- 1997 Nobel Prize in Physics
American physicist. Professor at Stanford University.
The 12th United States Secretary of Energy from 2009 to 2013, currently President of American Association for the Advancement of Science.
He was awarded the Nobel Prize in Physics in 1997 "for development of methods to cool and trap atoms with laser light".
Education and Work Experience
1976, Ph.D. in Physics, University of California, Berkeley
1983-1987, Director of the Research Department of Quantum Electronics, Bell Labs
1987-Present, Professor of Physics at Stanford University
2018-Present, President of American Association for the Advancement of Science (AAAS)
Honors and Awards
1992, Fellow of the American Academy of Arts and Sciences
1993, Member of the United States National Academy of Sciences
1997, Nobel Prize in Physics
2014, Foreign Member of the Royal Society (ForMemRS)
Major Academic Achievements
Prof. Chu's early research focused on atomic physics by developing laser cooling techniques and the magneto-optical trapping of atoms using lasers.
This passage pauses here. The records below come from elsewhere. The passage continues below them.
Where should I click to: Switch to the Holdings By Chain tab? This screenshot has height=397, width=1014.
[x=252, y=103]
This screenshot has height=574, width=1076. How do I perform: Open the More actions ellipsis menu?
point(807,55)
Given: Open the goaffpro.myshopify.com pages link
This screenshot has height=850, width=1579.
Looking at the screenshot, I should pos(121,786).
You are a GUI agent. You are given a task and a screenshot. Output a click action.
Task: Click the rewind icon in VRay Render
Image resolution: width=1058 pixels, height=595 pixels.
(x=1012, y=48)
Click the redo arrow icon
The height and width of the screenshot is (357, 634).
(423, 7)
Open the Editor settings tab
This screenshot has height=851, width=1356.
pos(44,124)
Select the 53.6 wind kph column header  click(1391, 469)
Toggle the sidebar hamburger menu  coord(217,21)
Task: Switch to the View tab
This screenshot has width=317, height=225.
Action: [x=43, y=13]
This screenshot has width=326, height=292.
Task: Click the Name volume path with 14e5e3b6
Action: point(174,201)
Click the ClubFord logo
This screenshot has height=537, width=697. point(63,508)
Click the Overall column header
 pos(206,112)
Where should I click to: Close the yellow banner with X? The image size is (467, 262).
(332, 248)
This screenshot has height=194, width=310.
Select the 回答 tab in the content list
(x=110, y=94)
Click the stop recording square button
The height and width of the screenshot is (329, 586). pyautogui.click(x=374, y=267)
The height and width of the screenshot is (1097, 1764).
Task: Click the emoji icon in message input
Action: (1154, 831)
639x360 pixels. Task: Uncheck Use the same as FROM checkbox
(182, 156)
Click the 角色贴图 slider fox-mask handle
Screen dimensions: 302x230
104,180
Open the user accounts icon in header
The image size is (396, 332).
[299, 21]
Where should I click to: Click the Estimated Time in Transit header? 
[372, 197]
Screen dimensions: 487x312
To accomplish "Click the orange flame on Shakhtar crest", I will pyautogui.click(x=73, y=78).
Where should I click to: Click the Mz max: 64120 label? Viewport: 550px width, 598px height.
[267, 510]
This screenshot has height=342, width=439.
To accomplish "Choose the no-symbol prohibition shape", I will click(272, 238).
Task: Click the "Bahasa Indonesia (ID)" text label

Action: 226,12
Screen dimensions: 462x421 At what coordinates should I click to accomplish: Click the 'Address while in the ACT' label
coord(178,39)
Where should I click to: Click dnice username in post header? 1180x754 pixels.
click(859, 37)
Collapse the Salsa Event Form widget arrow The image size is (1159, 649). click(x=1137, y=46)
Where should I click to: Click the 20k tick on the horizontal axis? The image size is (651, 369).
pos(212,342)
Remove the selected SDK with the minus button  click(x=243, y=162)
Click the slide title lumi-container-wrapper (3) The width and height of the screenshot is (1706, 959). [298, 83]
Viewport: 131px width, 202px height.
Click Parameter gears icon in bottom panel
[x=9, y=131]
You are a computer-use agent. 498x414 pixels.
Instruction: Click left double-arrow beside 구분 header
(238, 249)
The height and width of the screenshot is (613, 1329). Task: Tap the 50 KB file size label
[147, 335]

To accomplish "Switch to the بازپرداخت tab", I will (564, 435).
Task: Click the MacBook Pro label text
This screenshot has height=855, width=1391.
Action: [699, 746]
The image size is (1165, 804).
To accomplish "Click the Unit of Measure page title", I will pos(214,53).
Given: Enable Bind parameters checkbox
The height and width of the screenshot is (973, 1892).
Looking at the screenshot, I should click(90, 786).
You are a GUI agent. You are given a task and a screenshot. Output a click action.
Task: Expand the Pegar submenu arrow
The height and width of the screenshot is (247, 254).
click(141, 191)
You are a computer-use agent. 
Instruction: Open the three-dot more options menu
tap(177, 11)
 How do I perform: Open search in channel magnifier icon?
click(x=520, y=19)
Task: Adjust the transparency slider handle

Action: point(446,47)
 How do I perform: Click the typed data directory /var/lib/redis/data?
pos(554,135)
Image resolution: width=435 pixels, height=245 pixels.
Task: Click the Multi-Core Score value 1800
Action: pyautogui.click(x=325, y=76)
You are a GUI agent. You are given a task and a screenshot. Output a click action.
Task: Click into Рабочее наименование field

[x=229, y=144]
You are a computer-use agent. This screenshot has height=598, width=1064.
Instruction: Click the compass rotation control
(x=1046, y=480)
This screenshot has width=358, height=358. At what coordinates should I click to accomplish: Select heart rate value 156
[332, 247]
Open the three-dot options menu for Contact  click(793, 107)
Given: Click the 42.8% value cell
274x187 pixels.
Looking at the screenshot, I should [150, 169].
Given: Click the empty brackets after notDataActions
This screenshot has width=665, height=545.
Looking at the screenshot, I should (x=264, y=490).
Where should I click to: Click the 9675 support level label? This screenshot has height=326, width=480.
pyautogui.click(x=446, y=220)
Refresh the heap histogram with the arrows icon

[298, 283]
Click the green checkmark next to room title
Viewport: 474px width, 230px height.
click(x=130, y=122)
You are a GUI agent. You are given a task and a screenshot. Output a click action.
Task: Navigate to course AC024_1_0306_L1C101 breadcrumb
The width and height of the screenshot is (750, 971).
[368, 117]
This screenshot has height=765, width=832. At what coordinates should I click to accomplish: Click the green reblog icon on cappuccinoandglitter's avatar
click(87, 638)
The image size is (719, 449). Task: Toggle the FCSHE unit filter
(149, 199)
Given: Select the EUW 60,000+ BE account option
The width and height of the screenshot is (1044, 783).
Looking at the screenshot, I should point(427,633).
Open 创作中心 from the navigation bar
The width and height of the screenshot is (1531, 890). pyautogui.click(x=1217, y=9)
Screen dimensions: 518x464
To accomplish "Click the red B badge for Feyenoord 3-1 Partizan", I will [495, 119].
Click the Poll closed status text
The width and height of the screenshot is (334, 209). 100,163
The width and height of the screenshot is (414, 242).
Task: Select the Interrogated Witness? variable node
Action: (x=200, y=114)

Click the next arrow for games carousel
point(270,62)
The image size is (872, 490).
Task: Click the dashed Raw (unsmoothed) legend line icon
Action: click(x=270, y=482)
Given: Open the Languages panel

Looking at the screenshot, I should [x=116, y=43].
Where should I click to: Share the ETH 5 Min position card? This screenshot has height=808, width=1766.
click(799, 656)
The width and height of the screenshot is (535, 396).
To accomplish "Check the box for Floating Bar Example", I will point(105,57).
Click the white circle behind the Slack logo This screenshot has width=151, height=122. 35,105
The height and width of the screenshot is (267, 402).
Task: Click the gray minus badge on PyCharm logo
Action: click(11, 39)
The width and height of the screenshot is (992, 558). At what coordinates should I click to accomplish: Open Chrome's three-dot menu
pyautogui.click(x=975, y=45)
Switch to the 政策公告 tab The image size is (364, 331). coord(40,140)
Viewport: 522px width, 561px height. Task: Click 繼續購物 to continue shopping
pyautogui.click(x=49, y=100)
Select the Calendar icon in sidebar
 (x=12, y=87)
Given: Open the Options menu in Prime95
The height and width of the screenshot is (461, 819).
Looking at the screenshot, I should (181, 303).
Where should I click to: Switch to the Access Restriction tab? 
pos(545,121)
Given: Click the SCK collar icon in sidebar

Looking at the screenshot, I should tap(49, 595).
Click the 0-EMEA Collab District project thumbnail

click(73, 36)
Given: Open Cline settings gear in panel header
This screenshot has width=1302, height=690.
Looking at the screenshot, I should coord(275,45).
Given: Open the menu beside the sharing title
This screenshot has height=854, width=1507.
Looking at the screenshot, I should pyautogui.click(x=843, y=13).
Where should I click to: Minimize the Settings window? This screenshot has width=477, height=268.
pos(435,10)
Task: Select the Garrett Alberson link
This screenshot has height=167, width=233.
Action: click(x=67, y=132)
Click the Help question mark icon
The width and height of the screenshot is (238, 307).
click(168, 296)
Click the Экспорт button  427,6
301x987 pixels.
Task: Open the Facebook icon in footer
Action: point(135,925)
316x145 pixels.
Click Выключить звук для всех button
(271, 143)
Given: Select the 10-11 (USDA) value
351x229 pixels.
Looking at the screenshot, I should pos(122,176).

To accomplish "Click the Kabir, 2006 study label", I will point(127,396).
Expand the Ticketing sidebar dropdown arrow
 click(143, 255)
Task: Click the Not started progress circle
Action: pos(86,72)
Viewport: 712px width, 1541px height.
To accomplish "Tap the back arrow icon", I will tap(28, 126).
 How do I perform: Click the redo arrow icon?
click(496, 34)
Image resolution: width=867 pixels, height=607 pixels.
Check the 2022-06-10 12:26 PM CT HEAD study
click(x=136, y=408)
Trapping atoms with this method allows scientists to study individual atoms with great accuracy.
Additionally, the technique can be used to construct an atomic clock with great precision. At Stanford, Chu's research interests expanded into biological physics and polymer physics at the single-molecule level. He studied enzyme activity and protein and RNA folding using techniques like fluorescence resonance energy transfer, atomic force microscopy, and optical tweezers. He continued researching atomic physics as well and developed new methods of laser cooling and trapping.